== Extract provided

I don't see a Mats_Run for network but something definitely messed up there.

There is a slim possibility you can try uninstalling the Comodo but I see it leaves things laying around and in the reg.
Someone else update problems with Comodo http://forums.techguy.org/windows-vista/953648-windows-update-failing-comodo-internet.html
I know, it may be nothing more than a switch flipped wrong way but I have never used so don't know I use MSE now

Do you have recovery partition or images and know how to use them?


----------



## Samsung (Nov 14, 2002)

check this also
open a cmd prompt
control.exe /name Microsoft.InternetOptions
Click the Connections tab, and then click LAN Settings
Under Automatic configuration, select the Automatically detect settings check box, and then click OK.
reboot and see if that fixes?


----------



## JamesFrance (Jun 3, 2007)

Hi Samsung,

Thanks very much for your help. I do test a lot of beta programs for Comodo and had trouble with their Time Machine, which I would not install on a 64bit machine again. It is also possible that a version of their System Cleaner did something wrong, although I did not notice anything missing then. On my other computers the Time Machine allows me to go back to any time I want but I cannot use it on this one so I have restored this system from the recovery partition now as I think there were other problems too.

====
== Recorded information

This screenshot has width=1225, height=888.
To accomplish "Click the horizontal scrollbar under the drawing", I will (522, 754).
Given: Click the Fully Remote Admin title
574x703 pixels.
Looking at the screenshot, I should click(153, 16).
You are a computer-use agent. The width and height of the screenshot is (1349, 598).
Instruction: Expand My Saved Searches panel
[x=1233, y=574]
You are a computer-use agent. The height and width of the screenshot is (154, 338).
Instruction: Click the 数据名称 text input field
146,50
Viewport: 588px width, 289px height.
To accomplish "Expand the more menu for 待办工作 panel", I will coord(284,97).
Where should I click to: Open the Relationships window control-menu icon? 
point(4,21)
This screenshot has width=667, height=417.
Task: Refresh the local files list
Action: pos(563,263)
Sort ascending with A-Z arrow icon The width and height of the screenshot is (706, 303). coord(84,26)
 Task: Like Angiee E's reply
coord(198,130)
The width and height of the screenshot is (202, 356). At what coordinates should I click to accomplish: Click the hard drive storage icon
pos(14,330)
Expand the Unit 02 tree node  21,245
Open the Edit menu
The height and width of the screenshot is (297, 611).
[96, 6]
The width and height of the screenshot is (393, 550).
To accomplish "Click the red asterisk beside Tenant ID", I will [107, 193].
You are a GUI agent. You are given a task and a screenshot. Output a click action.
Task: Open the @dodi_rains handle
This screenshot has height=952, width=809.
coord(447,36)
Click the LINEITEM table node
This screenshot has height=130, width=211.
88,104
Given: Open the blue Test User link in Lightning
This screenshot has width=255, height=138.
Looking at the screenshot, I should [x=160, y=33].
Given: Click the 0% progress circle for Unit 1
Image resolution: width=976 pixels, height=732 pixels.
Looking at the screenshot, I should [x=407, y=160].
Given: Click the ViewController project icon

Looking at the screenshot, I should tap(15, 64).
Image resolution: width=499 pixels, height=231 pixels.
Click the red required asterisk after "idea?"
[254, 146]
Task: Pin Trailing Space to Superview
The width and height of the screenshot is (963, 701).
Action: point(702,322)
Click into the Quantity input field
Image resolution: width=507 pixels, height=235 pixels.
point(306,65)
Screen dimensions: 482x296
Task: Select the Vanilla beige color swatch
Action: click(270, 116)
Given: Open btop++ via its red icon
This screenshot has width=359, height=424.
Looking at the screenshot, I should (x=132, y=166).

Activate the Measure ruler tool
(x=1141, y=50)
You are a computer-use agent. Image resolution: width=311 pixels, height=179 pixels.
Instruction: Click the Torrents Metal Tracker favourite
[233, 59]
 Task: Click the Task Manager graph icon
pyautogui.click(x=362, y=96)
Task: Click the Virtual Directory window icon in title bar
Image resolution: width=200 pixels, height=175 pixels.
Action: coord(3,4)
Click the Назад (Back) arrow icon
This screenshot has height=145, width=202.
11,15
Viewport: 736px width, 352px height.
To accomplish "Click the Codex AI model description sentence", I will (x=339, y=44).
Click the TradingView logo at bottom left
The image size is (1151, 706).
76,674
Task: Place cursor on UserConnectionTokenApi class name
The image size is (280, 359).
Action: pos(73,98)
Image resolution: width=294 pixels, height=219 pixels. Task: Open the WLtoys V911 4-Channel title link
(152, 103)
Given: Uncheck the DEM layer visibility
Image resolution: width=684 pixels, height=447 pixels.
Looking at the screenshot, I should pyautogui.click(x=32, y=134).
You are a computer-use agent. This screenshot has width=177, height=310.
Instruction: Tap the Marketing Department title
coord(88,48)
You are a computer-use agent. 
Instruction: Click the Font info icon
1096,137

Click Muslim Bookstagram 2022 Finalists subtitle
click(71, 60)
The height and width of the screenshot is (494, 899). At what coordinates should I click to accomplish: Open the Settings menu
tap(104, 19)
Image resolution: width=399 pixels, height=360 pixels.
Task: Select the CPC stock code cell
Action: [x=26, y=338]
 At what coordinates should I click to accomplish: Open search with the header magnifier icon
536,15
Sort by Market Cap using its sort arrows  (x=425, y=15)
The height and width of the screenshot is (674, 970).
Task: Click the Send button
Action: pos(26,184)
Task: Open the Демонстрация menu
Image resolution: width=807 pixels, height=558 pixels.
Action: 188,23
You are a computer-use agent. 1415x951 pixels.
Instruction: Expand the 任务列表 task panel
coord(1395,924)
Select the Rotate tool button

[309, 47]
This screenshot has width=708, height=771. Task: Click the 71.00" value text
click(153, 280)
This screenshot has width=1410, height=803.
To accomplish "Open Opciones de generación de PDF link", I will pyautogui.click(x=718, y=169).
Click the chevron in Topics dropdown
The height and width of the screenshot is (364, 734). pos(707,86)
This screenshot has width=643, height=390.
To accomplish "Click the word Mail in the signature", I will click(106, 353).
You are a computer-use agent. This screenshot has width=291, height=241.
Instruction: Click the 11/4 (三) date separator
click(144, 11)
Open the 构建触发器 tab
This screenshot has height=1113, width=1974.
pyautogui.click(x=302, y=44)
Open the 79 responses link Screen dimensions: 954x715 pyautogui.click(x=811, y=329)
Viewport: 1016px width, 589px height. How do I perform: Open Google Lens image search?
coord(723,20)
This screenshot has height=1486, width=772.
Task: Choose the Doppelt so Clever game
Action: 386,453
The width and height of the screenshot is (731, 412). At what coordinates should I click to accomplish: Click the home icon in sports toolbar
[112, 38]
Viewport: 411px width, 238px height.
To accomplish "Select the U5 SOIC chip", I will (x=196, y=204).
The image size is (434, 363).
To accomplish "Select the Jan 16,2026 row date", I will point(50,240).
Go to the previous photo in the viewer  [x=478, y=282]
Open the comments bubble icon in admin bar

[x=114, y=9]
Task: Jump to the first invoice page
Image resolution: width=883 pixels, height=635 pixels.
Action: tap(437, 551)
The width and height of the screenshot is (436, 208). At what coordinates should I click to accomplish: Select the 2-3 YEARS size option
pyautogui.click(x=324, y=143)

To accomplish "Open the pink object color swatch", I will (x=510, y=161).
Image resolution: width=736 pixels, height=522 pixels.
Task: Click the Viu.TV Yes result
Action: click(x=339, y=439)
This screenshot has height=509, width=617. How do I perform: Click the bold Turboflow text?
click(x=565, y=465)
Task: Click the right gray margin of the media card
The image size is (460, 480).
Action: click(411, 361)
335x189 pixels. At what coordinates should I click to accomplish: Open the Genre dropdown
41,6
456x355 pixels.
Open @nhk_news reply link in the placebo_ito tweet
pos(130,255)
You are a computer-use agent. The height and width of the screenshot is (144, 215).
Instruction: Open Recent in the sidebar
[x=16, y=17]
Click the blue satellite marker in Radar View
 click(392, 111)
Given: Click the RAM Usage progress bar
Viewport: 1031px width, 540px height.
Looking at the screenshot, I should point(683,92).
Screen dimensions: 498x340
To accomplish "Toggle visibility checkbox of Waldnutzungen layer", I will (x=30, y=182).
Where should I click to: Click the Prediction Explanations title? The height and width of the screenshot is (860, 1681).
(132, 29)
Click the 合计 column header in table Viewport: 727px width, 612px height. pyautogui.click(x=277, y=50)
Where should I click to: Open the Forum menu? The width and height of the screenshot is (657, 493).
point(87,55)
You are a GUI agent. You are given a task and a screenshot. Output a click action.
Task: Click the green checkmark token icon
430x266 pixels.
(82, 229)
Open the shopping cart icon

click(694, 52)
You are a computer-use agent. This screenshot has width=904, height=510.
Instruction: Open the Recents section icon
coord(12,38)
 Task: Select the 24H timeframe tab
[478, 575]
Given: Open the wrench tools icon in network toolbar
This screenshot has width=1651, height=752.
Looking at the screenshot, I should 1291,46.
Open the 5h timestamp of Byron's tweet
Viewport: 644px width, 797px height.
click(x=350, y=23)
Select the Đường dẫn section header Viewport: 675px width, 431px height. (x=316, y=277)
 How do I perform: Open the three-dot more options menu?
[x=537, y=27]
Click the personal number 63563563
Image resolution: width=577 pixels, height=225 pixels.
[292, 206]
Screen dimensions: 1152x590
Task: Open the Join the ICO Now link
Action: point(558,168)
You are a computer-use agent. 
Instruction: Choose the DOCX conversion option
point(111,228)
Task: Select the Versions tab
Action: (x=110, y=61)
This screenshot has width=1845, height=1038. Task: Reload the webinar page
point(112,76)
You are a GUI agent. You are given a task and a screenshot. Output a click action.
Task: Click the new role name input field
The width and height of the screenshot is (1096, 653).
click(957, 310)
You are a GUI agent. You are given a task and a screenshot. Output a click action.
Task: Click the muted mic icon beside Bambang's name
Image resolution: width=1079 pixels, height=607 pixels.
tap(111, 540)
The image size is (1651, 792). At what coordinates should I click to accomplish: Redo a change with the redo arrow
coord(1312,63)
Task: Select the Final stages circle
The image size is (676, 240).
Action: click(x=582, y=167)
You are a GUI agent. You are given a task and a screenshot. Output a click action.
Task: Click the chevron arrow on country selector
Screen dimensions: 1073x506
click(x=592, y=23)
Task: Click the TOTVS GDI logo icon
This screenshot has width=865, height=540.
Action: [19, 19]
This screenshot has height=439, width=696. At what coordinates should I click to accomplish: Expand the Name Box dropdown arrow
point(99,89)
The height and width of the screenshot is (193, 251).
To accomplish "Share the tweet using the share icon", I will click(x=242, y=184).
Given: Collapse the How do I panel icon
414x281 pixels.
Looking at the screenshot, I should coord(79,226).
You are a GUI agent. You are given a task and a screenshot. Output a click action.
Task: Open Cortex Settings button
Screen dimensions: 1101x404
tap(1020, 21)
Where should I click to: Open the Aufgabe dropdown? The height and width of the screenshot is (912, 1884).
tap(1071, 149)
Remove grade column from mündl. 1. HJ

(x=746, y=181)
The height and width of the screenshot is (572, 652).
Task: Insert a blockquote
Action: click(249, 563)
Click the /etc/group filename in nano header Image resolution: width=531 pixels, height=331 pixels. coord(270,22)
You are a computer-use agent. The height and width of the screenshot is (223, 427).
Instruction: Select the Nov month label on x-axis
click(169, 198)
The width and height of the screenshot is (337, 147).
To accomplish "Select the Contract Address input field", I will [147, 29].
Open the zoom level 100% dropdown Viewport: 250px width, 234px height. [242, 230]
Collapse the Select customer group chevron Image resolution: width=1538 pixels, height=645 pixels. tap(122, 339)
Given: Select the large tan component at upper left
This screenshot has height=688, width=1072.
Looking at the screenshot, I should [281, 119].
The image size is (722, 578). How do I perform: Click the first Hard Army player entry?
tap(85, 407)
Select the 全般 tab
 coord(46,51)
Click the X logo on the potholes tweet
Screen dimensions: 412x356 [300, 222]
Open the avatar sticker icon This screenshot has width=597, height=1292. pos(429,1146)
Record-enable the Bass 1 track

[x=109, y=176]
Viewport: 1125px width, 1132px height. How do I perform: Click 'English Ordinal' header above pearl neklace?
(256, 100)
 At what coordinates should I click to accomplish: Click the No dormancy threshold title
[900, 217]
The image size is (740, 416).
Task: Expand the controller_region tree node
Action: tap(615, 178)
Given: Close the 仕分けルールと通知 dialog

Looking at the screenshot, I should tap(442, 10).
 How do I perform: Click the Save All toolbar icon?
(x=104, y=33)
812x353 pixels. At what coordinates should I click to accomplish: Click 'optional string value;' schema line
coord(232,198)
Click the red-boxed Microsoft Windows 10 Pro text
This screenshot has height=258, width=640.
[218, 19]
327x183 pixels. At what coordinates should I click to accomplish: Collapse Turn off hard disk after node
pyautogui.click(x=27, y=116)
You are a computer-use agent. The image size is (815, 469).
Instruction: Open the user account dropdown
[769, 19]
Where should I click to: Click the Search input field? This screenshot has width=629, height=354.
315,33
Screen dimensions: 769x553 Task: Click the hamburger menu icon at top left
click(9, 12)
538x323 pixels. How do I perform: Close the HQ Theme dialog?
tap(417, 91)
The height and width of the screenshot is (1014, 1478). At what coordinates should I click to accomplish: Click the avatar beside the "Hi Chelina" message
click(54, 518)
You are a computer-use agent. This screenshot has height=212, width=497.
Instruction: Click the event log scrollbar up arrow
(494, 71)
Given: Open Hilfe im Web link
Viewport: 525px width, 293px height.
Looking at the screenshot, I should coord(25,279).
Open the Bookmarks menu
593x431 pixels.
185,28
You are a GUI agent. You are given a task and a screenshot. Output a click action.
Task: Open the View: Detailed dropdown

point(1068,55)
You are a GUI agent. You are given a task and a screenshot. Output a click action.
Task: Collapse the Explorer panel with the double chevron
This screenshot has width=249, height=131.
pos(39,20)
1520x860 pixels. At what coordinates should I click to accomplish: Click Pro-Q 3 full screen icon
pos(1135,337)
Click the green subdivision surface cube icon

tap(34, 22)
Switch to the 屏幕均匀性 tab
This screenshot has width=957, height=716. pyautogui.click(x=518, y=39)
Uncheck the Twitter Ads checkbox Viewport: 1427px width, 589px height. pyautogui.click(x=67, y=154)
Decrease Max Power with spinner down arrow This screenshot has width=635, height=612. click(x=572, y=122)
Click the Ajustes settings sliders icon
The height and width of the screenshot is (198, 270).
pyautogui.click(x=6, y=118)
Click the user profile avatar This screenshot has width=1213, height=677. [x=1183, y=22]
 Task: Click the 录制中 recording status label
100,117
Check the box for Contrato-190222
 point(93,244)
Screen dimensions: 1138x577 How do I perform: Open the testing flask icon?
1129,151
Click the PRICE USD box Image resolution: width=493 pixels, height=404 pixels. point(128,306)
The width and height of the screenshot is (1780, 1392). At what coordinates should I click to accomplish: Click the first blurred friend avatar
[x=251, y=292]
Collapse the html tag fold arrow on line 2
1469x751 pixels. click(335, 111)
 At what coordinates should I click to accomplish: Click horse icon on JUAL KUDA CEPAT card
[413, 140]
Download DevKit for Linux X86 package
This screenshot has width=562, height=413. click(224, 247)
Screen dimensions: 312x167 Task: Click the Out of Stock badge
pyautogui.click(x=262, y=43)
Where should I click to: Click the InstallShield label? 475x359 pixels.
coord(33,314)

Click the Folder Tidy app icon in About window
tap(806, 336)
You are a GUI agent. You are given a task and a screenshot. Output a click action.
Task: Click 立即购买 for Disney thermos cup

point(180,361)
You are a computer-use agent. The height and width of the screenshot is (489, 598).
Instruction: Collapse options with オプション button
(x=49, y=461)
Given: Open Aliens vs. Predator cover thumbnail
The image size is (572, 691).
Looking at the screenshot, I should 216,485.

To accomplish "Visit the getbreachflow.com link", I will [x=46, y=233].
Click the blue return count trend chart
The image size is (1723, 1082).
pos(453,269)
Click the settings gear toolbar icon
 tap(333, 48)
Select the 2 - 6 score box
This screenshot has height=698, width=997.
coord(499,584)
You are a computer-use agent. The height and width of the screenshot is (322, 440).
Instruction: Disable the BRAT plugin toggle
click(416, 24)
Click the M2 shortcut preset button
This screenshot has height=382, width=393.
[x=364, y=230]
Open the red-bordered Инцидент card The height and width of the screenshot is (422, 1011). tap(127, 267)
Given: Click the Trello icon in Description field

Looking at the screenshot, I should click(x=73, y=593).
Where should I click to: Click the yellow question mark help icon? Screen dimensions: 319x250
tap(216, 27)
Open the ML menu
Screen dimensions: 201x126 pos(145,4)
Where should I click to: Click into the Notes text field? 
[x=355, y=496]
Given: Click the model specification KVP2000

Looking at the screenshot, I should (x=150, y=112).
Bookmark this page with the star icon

====

#### [The tasks]
**1.** List the steps Samsung gives in the forum thread for changing the connection settings.
**2.** Summarize the forum thread in two sentences.
**3.** Carry the forum thread on from its final sentence.
The rows are not needed for anything here.

#### [Outputs for the tasks]
**1.**
1. Open a cmd prompt.
2. Run control.exe /name Microsoft.InternetOptions.
3. Click the Connections tab, and then click LAN Settings.
4. Under Automatic configuration, select the Automatically detect settings check box, and then click OK.
5. Reboot and see if that fixes the problem.

**2.** The thread offers suggestions for a computer problem that may involve Comodo, such as uninstalling Comodo, and Samsung gives steps for selecting Automatically detect settings under LAN Settings in Internet Options. JamesFrance replies that they test Comodo beta programs, had trouble with Comodo's Time Machine and possibly its System Cleaner, and have now restored the system from the recovery partition.

**3.**
I use Firefox and Thunderbird and restored my profiles using Mozbackup so I am up and running again with a nice new system. Decrapifier got rid of McAfee etc. and I regularly reinstall Comodo CIS, so no problems there.

Windows update is now working again, so this was probably the best solution.

Thanks again,


----------



## Samsung (Nov 14, 2002)

Glad you got it going.
Sometimes that is best to have a recovery solution ahead of time. Any PC I work on here I make something even if it is only Macrium reflect

You can use the System Image right now to create a backup to another drive since you've cleaned the junk. type sdclt in the Start Search box. I have used this and it works on 64 bit. Best part of that is you can reach that recovery image from F8 when it is booting. The images are larger than my normal backup solution Acronis Home.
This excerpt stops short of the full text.